** START Recorded data **

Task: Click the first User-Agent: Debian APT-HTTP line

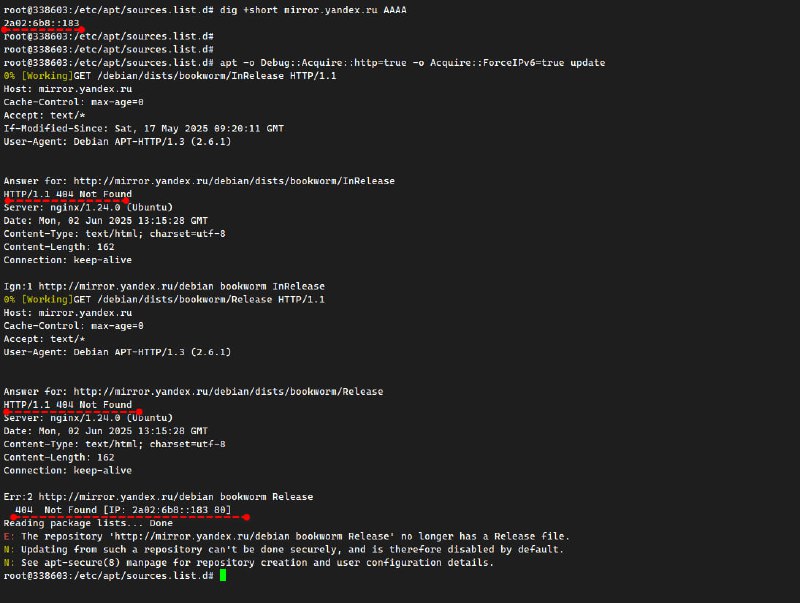Action: coord(117,141)
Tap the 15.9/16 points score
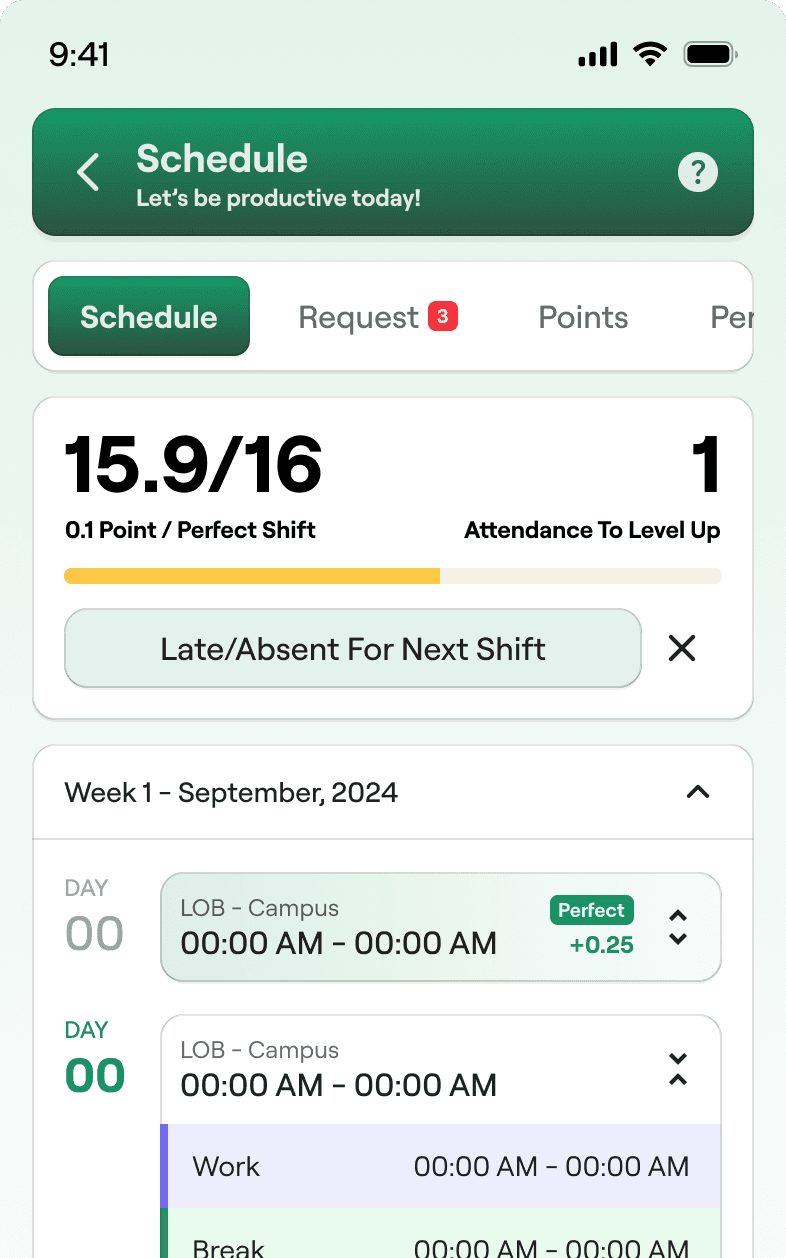Viewport: 786px width, 1258px height. pyautogui.click(x=194, y=465)
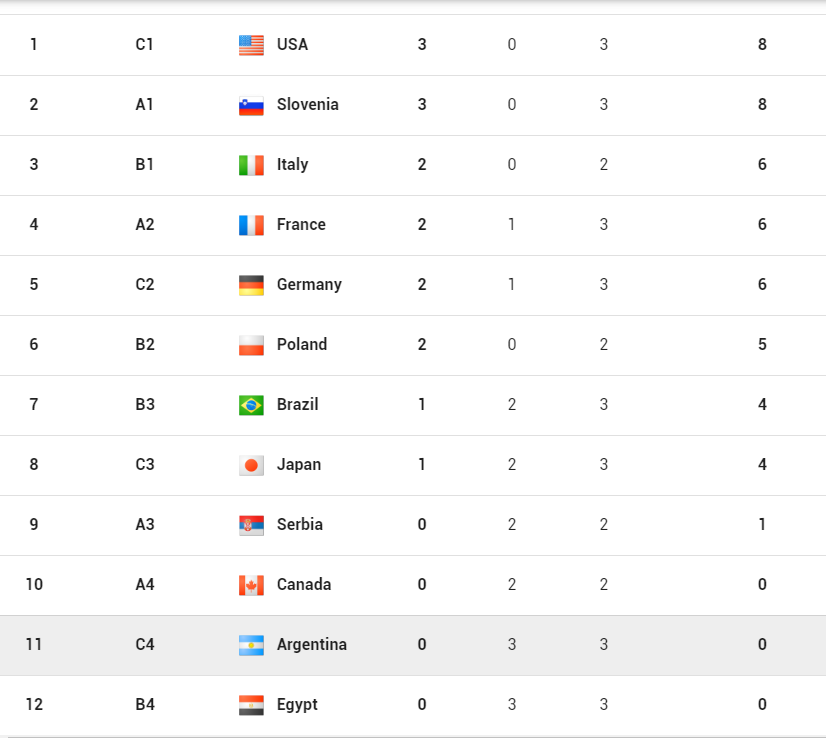The height and width of the screenshot is (738, 826).
Task: Click the Argentina flag icon
Action: pos(251,645)
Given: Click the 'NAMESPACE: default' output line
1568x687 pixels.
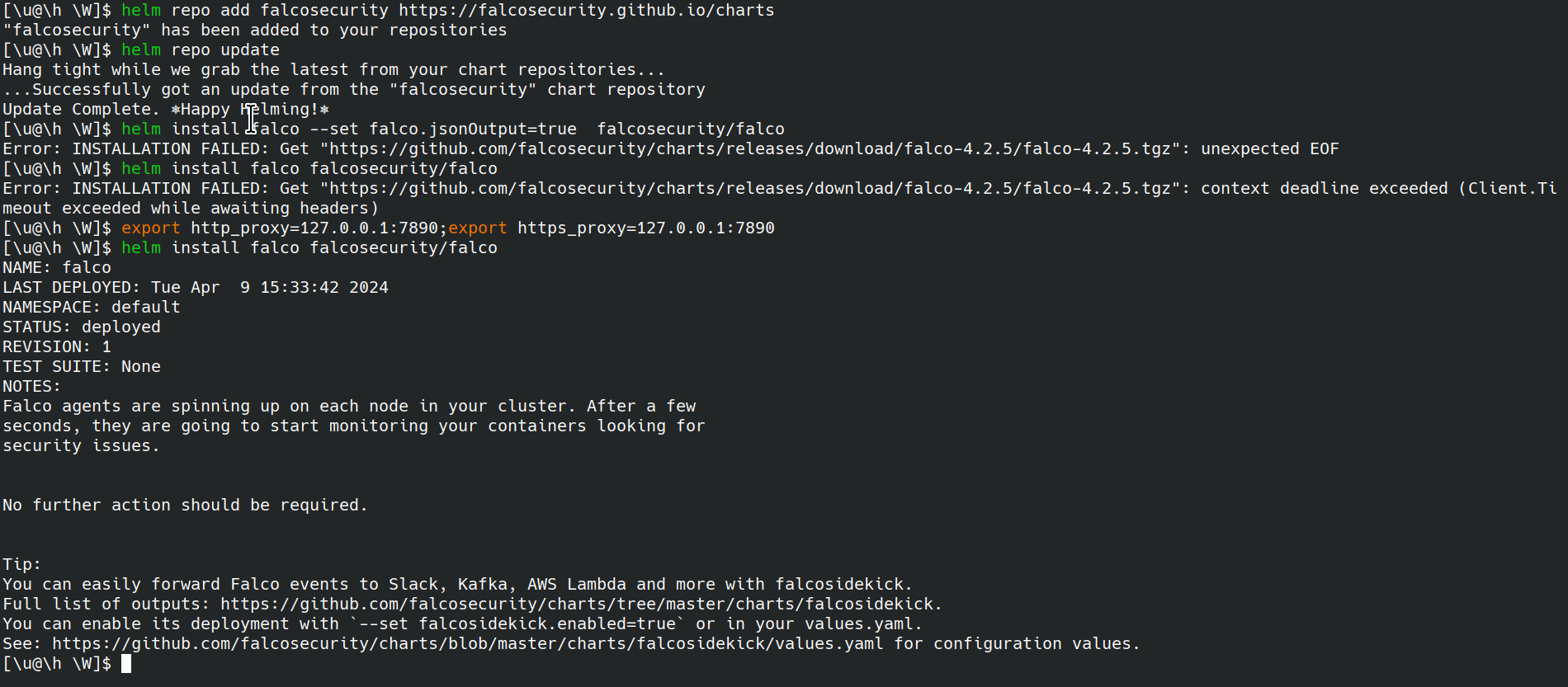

** END Recorded data **

• _Set problem_:
Copy out all of the material above word for word, omitting the pictures.

• _Result for this task_:
Task: Click the first User-Agent: Debian APT-HTTP line

Action: coord(117,141)
Tap the 15.9/16 points score
Viewport: 786px width, 1258px height. pyautogui.click(x=194, y=465)
The height and width of the screenshot is (738, 826).
Task: Click the Argentina flag icon
Action: pos(251,645)
Given: Click the 'NAMESPACE: default' output line
1568x687 pixels.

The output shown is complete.